THE PROBLEM ::
Reproduce the material from its first line through the line containing "The width and", both ends included, leaving out the pictures.

PROVIDED INFORMATION ::
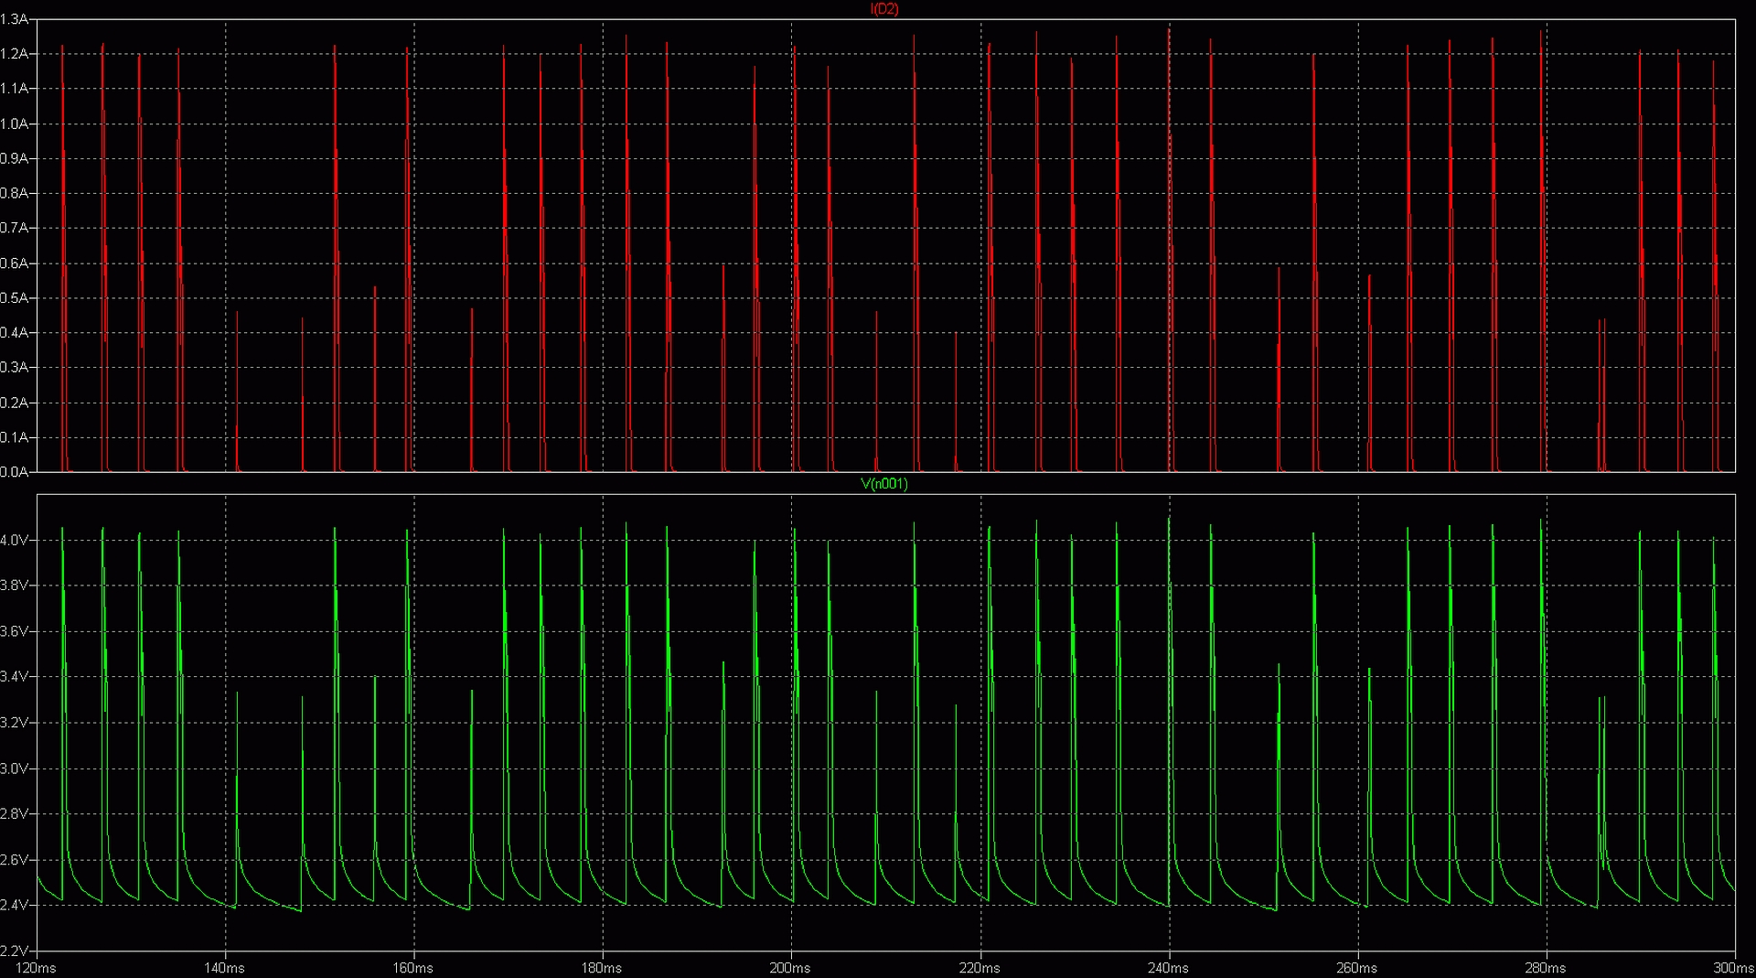This screenshot has width=1756, height=978.
Task: Click the 2.2V label on lower plot
Action: (x=14, y=951)
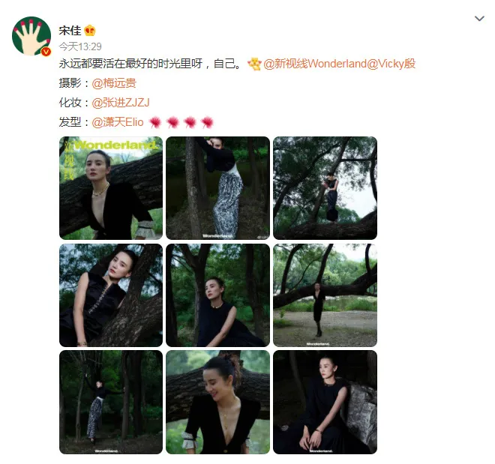Visit the @新视线Wonderland mention
The image size is (495, 464).
coord(315,64)
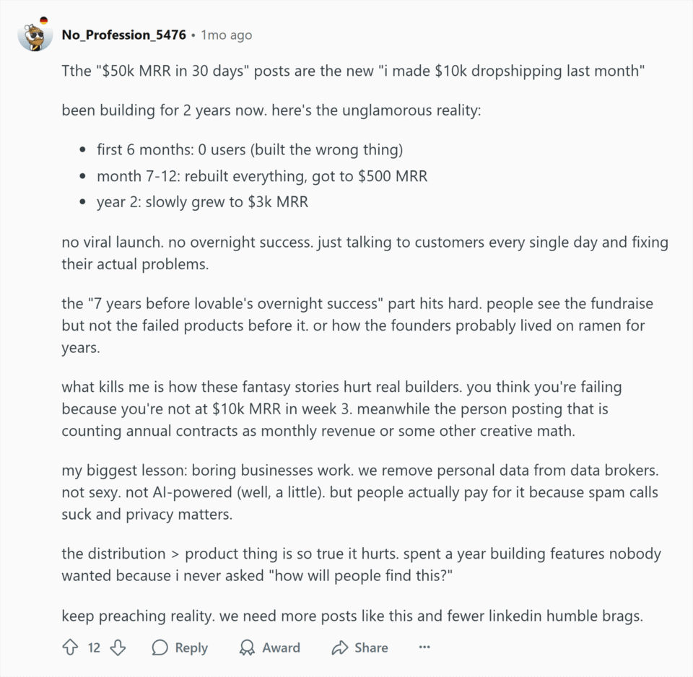Open sharing options for the comment
The width and height of the screenshot is (693, 677).
coord(359,647)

RESULT BELOW ::
This screenshot has width=1756, height=978.
Task: Click the 2.2V label on lower plot
Action: (x=14, y=951)
Visit the @新视线Wonderland mention
The image size is (495, 464).
coord(315,64)
Open sharing options for the comment
The width and height of the screenshot is (693, 677).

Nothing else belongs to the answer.